Many companies initially start with implicitly defined data. This means that the data is defined in application code without a shareable representation. The burden falls on the consumers to impose a structure and types on the data being emitted, which creates a fundamentally inequitable relationship.
The following diagram shows an example of implicitly defined data, and calls out a number of issues with it:
Implicit data is difficult to work with, presenting challenges along a number of dimensions:
- Discoverability: Definitions live in code and must be searched discovered through code search.
- Searchability: Finding specific instances of fields or data must also be searched through code search.
- Documentation: Code often lives defined in application code which means documentation most likely exists in application code as well.
- Policies: Implicitly defined code is hard to apply globaly policies such as pii/compliance. Are policies distributed as libraries? What happens if services don’t play by the rules or take a non compliant naming approach?
- Discovering Structure: Data can be dynamically created, or inconsistently created.
- Discoverying Types: Data types may be dynamically created, or inconsistently created.
Implicit data has a very real cost to organizations. Data consumers such as billing, usage, data science & security build up a dependency on implicit data, which is subject to change at any moment. Building business critical reporting use cases on implicit data is like building a house on sand, at some point it will fall over.
Implicit data is not auditable. It’s extremely hard to discover the structure of data being emitted, types, information contained, and understand privacy implications.
Explicit data definitions can be used to address these concerns, which promotes data as an explicitly encoded entity. The following shows an example of an explicit event defined using protocol buffers:
An explicit event lives on its own and is defined independent of any programming language or producer. Explicit events are shareable and strongly typed. The event listed above represents the data being communicated between two teams. It is a first class entity, containing an explicit structure and type. The data definition can be shared, talked about, validated, and used as a blueprint to create events in almost every programming language.
Using explicitly defined data benefits the integration process.
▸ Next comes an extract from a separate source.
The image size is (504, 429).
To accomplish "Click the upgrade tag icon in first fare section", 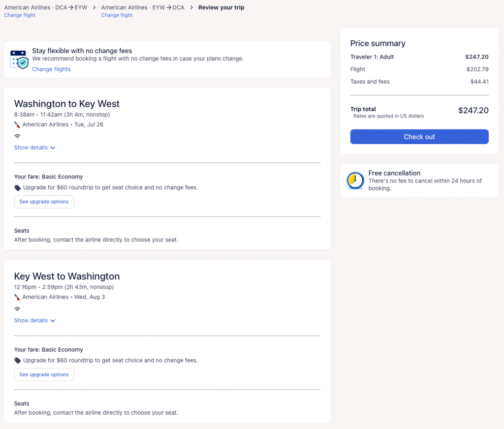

During the integration teams can share ideas around data structure and types because they are explicitly encoded the data schema. Design conversations start with sketching out data structures. After a data format is agreed upon, teams can leverage the protocol buffers toolchain to generate language specific bindings (such as node.js and python client libraries) to generate the data using the explicit definition as a blueprint.
Integrating using explicit contracts was faster, safer, and cheaper than integrating using implicit data structures encoded in json. I can’t get over how much easier and safer it is to consume explitly defined data. The image below shows explicitly defined data consumption on the left side an implicit data consumption on the right side.
The right hand side contains one snippet from an entire file. The logic involved with handling implicit data (if this field exists, if it’s this type, if this value is an object, if the object has a key, etc etc), is a huge time sink and introduces a huge risk vector for bugs. Contrast this with the snippet on the left, which leverages an explicit data schema. It’s 2 LINES LONG! If the data or types are invalid an exception is raised on deserialization!
I believe that all data deployments can benefit from explicitly defined data, with schema on write enforced as close to the publisher as feasible. Explicitly defined data supports privacy, discoverability, audibility and contractual compliance, while controlling costs.
Enforceability supports correctness. Data is either valid against an explicit specification or it is invalid. No ambiguity can exist. Structure types makes data easy to reason about and to work with. This differs from using JSON to implicitly define data (which is super common in the industry and completely normal). Once an oraginization reaches a size in terms of number of teams, services and data volumes implicitly defined data becomes untenable.
Businesses need to enforce privacy, PII and contractual compliance. Explicitly defined data provides companies a hook to define metadata such as annotating the data as customer data or customer usage data, and annotating individual fields as pii. Since the data is explicit companies can then use the definition to apply policies programmatically to the data early in its creation lifecycle.
Explicitly defined data makes it trivial to generate documentation. It also allows us to publish definitions to a centralized and searchable index. This makes it easy for stakeholders or compliance to audit our data definitions.
Contrast this with implicit data definitions. It’s extremely difficult to document and discover data before it is created. Implicit data is not easily documentable until the data is in motion (either in kinesis or kafka) or is landed in s3. This is because the definition of the data is dynamically created and lives within individual services.
Explicitly defined data is trivial to convert to a cost optimized version such as parquet. Often companies being by storing almost data as gzipped json files on blob storage. As data volumes grow companies can leverage tools such as Presto/Athena to expose near real time exploratory analysis and batch workloads, at a low cost.
But companies can only do this if our data has a fixed schema. Implicit data is untyped and dynamic which prohibits us from reliably leveraging cost and read optimized storage solutions such as parquet.
Implicitly defined data is an intuitive way to start a service or project, but at a certain size it begins to fall apart. Explicitly defined data provides an alternative which makes it simple to produce and parse data from multiple programming langauages. The state of data tooling (such as protocol buffers) adds minimal overhead to development and deployment while providing all the benefits of explicitly typed data.